▶ **Document text**:

────────────────

But all of these text-heavy displays are hard to read, because the museum has seen fit to display them behind fake prison bars. In order to make the displays more visually appealing or more “branded,” the curators (if that’s the word I want) made it much less likely that anyone would actually read them, instead of skipping to the colorful display of prison tattoos. The prison history section, where I spent a lot of time, was almost empty.

Maybe the most interesting thing in the museum is its treatment of prisoners’ artwork. The text strains to ensure that we don’t identify with prisoners. They’ve been caught, so they’re helpless, rather than powerful like the pirates and gunmen we’re encouraged to admire. But this is our only sustained glimpse of prisoners as people who do things other than crime. There are intriguing bits about how you make art supplies in prison and a note that artists can earn as much respect as tough guys. Some of the art is crude, colorful, and moving: One prisoner’s “pano” or handkerchief art shows a sunlit woman holding a flower, the brightest painting you ever saw. Some of it is normal in the worst way: There’s two eagles crying over 9/11, and a kitsch painting of a soldier hugging his daughter as she clutches an American flag.

The museum is exhausting. You can learn to crack a safe, do a police training simulation, shoot carnival-style guns at an Old West-themed range, learn about the suit used in the Robocop movies, and on and on. I haven’t mentioned the autopsy table with the fake body, or the small quiet tribute to law-enforcement officers who died in the line of duty, or the bizarre text about Prohibition in Washington that doubles as an ad for local cocktail bars. I haven’t mentioned the various entertaining criminal knickknacks and attractions: Al Capone’s rosary, Bonnie and Clyde’s bullet-riddled “death car” (and Bonnie’s terrible, terrible poetry), quotations from Edmund Campion and Edmund Burke.

I gave up somewhere in the basement level, in the sprawling “CSI” section. I skipped the America’s Most Wanted wing.

────────────────

▶ **Provided material**:
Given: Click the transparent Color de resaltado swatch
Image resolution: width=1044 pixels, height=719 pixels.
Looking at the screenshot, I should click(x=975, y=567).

────────────────

Carry on the review of the crime museum from the point at which it stops. The material is not required for this work.

And yet in this warren of sunny-side-up misery, so many things aren’t mentioned. There is one mention of “making amends,” in the description of a computer genius who, perhaps unwittingly, unleashed “the first computer worm.” Now he works on making Internet commerce secure. There’s nothing on restorative justice or on returning ex-offenders to their communities, no display on the enormous number of “collateral consequences” that can follow someone who has served his time, nothing on moms in lockup (about one in twenty-eight American children have a parent in prison; some of them have been on field trips to this place), nothing that even attempts to answer the question of whether incarceration reduces crime. No interactive exhibit asking which things you believe should be crimes—with the huge, unexplored exception of Prohibition, “crime” is treated as an Aristotelian natural kind rather than a category defined by the powerful. While there’s a graphic comparing recent incarceration rates in different states, there’s no graphic comparing the United States with other countries, even though we are the world’s leading jailers.

And for all its self-righteousness toward the guilty, the museum has virtually nothing about their victims, or about the experience of being a victim of crime. There’s nothing about trauma, recovery, the cycle of abuse (unless that sad depiction of the Barker Gang counts), forgiveness and reconciliation with the person who hurt you, or the debate over victims’ rights movements. Victims are not powerful.

In the gift shop you can buy JonBenét Ramsey’s father’s book, and Aileen Wuornos’s. There’s a onesie that says, I JUST SPENT NINE MONTHS IN SOLITARY, and a gun to shoot ketchup onto your hot dog. You can buy an official Museum of Crime and Punishment lanyard with your name, or with the message, GOD IS LOVE.